Anche se il contesto resta pieno di incognite, nel 2025 è però possibile inquadrare una schiarita, con previsioni di crescita dei ricavi industriali sia in valori correnti (+2,2%) che costanti (+0,9%). Risultato di una serie di schiarite e allentamenti sul fronte dei tassi di interesse, della messa a terra dei bonus 5.0 e del Pnrr, della risalita della domanda internazionale così come di quella interna, spinta verso l’alto dall’allargamento della base occupazionale e dagli aumenti inseriti nei rinnovi contrattuali.
Le previsioni per la manifattura: Intesa Sanpaolo e Prometeia
Biennio 2025-2026 visto mediamente favorevole per più settori con poche eccezioni.
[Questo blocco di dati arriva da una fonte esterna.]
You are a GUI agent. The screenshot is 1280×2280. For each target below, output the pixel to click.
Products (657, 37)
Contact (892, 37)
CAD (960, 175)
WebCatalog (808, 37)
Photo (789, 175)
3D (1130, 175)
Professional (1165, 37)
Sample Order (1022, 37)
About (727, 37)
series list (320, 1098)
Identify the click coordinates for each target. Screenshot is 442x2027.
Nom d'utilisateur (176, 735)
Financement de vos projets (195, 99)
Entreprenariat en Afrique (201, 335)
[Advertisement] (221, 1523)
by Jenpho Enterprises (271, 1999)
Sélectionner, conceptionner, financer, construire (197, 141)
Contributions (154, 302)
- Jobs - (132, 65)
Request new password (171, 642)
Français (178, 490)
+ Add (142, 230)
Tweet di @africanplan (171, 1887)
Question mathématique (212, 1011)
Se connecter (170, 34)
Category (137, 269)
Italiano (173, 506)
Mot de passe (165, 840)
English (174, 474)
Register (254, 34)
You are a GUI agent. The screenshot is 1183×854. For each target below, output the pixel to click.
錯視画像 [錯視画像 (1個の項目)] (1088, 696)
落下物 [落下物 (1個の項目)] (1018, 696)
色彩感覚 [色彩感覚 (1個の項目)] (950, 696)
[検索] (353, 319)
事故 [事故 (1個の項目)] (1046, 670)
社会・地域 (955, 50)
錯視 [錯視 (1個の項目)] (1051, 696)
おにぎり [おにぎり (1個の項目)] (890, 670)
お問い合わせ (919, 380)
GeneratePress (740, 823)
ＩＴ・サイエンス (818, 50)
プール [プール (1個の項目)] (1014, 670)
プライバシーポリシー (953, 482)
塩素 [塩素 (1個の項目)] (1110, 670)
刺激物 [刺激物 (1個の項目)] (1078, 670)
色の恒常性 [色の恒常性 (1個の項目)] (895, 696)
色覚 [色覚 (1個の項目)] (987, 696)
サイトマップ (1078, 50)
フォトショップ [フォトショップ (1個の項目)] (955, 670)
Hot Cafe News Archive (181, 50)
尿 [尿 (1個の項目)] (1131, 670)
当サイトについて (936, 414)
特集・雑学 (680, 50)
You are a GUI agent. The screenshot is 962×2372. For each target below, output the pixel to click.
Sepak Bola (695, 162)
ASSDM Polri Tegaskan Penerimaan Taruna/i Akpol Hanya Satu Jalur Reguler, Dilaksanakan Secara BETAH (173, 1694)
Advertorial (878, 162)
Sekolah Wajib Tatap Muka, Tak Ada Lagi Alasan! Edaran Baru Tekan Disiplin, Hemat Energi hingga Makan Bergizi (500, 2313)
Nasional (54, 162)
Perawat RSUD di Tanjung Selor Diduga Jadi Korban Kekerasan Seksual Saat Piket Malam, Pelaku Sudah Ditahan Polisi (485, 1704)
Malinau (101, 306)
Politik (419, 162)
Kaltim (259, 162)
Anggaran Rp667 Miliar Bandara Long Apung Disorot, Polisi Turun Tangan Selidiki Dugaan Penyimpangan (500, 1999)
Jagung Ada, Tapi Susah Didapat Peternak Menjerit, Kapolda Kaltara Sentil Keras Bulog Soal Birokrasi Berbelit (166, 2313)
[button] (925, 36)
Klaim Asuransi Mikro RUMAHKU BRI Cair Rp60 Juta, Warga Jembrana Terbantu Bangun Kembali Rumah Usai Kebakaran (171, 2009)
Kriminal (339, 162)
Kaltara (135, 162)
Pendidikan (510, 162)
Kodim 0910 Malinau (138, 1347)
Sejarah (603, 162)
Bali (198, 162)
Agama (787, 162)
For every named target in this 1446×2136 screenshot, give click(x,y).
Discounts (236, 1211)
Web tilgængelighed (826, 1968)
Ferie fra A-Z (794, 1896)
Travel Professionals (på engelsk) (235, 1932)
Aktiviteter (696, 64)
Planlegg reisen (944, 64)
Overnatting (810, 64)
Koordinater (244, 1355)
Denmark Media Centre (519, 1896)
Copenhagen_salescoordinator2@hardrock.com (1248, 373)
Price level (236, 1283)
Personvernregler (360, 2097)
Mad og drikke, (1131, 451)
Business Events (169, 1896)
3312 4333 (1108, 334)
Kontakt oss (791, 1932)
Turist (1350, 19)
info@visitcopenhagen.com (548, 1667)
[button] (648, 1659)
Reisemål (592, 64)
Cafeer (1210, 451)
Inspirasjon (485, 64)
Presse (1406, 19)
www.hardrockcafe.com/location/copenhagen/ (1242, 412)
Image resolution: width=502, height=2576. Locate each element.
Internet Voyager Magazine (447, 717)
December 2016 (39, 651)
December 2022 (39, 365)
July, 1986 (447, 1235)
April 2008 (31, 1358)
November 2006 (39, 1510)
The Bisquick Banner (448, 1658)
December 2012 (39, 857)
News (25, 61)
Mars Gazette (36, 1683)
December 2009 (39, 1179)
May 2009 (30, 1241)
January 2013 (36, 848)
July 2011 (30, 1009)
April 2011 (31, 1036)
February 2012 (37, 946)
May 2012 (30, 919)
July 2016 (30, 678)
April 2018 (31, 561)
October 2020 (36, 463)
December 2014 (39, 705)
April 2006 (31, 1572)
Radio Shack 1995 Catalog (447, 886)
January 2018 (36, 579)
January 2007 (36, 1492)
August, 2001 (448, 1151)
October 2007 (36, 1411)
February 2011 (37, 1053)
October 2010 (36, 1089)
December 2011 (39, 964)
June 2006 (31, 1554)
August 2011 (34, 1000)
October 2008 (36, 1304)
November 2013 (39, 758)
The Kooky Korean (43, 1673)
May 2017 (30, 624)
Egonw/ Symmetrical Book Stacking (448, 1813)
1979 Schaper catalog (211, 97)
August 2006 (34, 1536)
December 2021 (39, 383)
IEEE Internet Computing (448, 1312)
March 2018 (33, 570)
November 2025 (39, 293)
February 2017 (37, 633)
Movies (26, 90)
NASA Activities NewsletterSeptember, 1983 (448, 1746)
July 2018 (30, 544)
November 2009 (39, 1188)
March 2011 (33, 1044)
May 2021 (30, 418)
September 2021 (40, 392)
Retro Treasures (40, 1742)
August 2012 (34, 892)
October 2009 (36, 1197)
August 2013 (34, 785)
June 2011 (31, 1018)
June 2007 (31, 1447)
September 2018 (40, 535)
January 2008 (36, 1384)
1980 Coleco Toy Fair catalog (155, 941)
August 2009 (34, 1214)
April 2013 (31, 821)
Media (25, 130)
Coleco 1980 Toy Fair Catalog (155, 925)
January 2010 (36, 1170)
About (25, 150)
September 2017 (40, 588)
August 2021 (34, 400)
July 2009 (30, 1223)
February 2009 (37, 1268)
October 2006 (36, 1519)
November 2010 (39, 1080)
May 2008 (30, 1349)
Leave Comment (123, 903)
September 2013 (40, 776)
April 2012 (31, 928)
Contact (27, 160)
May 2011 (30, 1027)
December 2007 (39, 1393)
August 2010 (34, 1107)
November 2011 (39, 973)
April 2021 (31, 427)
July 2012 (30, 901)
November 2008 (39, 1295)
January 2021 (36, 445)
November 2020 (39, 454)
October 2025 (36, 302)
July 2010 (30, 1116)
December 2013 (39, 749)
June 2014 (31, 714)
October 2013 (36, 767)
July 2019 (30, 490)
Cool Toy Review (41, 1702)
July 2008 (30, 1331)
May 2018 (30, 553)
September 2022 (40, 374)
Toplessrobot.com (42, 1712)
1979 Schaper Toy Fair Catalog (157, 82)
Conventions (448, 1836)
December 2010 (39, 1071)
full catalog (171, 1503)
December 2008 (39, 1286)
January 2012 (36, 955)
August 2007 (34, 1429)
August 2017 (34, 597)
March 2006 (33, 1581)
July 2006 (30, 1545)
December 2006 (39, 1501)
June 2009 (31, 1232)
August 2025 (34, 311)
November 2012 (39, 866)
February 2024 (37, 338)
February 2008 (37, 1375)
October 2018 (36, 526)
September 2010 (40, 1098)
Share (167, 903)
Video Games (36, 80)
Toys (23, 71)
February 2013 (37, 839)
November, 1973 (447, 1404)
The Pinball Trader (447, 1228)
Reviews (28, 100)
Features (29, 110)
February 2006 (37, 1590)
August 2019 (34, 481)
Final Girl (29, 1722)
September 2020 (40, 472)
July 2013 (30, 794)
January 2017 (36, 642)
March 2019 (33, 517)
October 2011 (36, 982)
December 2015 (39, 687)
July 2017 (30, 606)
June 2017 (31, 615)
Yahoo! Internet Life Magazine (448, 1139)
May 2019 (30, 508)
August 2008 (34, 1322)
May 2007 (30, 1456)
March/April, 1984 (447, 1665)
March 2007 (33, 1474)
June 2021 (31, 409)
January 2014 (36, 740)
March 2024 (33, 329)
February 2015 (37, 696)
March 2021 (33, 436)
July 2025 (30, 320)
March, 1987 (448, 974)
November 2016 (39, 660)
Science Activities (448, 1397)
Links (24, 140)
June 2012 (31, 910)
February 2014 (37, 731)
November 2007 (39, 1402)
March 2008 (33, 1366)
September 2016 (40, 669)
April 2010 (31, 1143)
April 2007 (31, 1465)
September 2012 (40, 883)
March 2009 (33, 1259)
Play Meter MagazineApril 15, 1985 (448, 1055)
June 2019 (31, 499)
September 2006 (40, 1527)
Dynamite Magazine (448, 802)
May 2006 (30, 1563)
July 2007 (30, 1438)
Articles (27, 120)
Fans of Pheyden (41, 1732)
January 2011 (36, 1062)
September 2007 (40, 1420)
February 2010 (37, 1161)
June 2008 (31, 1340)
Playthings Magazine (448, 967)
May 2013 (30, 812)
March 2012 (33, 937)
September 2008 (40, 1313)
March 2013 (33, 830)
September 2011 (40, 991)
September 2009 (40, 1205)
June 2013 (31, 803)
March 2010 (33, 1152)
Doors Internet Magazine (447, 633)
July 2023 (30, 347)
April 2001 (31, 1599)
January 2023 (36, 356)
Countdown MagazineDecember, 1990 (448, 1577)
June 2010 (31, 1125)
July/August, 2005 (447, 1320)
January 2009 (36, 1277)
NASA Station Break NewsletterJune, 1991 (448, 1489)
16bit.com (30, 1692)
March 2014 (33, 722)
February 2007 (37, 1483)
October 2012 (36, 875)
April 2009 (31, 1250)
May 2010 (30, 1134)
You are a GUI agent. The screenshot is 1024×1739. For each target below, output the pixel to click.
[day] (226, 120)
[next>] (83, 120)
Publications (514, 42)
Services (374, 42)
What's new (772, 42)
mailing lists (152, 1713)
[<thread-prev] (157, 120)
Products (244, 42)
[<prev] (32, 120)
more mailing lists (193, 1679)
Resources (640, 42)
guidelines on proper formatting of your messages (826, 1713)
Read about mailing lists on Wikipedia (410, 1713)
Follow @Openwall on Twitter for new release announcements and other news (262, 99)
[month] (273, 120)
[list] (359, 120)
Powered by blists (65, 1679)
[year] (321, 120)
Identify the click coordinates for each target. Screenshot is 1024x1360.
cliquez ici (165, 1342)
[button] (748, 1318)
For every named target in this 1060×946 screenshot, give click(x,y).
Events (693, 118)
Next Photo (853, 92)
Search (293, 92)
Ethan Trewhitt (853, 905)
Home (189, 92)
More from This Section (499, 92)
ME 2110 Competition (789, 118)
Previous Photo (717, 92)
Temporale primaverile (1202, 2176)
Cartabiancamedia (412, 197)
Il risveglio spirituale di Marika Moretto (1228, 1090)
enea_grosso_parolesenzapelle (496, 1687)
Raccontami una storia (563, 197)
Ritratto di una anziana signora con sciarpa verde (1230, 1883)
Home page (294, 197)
Tra cui ancora una volta le auto, al palo per effetto delle difficoltà affrontate nella transizione green, così come i settori legati all’edilizia (l’area di prodotti e materiali da costruzione è l’unica a presentare un outlook negativo). Il rilancio delle infrastrutture, nelle stime degli analisti, non sarà infatti in grado di compensare del tutto la discesa degli ordini legati alle ristrutturazioni, scenario questo che continuerà a penalizzare anche i produttori di beni durevoli per la casa.
Industria che pare dunque in grado di superare questa fase di difficoltà, il che è legato solidità evidenziata sotto il profilo reddituale. Nel 2023 l’Ebitda (11,1%) è andato al nuovo record oltre i già buoni livelli 2022, grazie a un alleggerimento complessivo dei costi in presenza però di prezzi che sono rimasti elevati. Significativo l’aumento della quota di imprese manifatturiere con redditività elevata (Roi superiore al 10%), che è salita rapidamente dal 32% del 2020 al 46% del 2023, con miglioramenti trasversali per dimensione e specializzazione produttiva. Si tratta della quota in assoluto più elevata dell’ultimo quindicennio.
Evidente nei margini l’effetto del superbonus: se infatti la categoria dei prodotti/materiali da costruzione è quella che presenta i valori più alti (16,8%), anche i fornitori di questa filiera ne hanno tratto beneficio, realizzando gli scatti maggiori rispetto al 2022.
Al contempo, la percentuale di imprese con cash flow negativo si è ridotta ulteriormente, rispetto ai livelli già bassi del 2022, toccando il punto di minimo degli ultimi 15 anni.